Metadata-Version: 2.1
Name: pdf2image
Version: 1.11.0
Summary: A wrapper around the pdftoppm and pdftocairo command line tools to convert PDF to a PIL Image list.
Home-page: https://github.com/Belval/pdf2image
Author: Edouard Belval
Author-email: edouard@belval.org
License: MIT
Keywords: pdf image png jpeg jpg convert
Platform: UNKNOWN
Classifier: Development Status :: 5 - Production/Stable
Classifier: Intended Audience :: Developers
Classifier: License :: OSI Approved :: MIT License
Classifier: Programming Language :: Python :: 3
Classifier: Programming Language :: Python :: 3.5
Classifier: Programming Language :: Python :: 3.6
Classifier: Programming Language :: Python :: 3.7
Classifier: Programming Language :: Python :: 3.8
Description-Content-Type: text/markdown
Requires-Dist: pillow

# pdf2image
[![TravisCI](https://travis-ci.org/Belval/pdf2image.svg?branch=master)](https://travis-ci.org/Belval/pdf2image) [![PyPI version](https://badge.fury.io/py/pdf2image.svg)](https://badge.fury.io/py/pdf2image) [![codecov](https://codecov.io/gh/Belval/pdf2image/branch/master/graph/badge.svg)](https://codecov.io/gh/Belval/pdf2image) [![Downloads](https://pepy.tech/badge/pdf2image/month)](https://pepy.tech/project/pdf2image) [![mattermost](https://img.shields.io/badge/help-mattermost-blue)](https://mattermost.belval.org/signup_user_complete/?id=3anaj34563rqjg4xm5tdcmu7qa) [![Documentation Status](https://readthedocs.org/projects/pdf2image/badge/?version=latest)](https://pdf2image.readthedocs.io/en/latest/?badge=latest)

__What this task involves__:
From the pdf2image metadata, write out the part that opens with the words containing "Metadata-Version: 2.1" and closes with "PIL Image list.", swapping "command line tools" for "command-line utilities". The items have no role in this work.

Rows taken from a screen grounding dataset
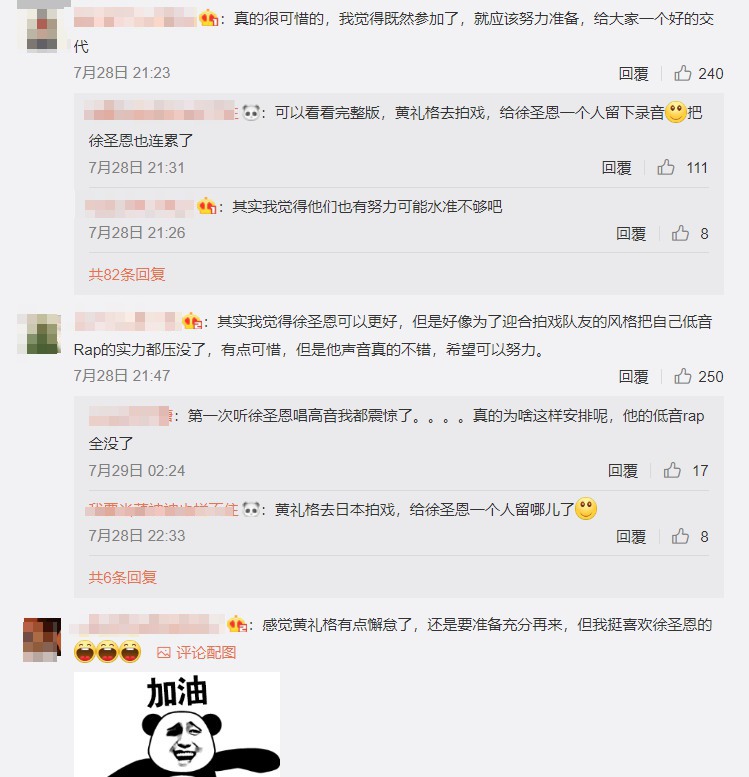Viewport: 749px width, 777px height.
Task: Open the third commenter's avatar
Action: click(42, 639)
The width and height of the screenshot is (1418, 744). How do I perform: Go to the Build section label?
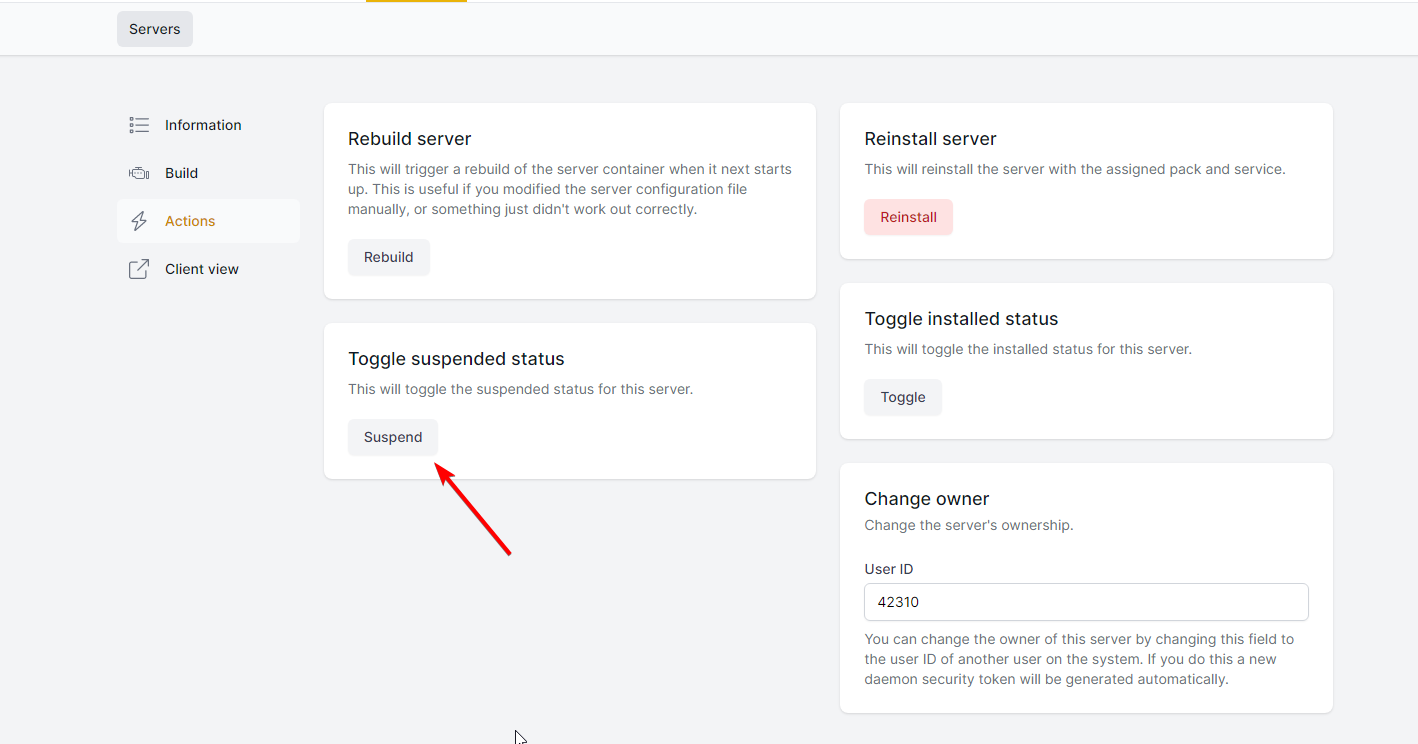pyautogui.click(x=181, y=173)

__Full response__:
Metadata-Version: 2.1
Name: pdf2image
Version: 1.11.0
Summary: A wrapper around the pdftoppm and pdftocairo command-line utilities to convert PDF to a PIL Image list.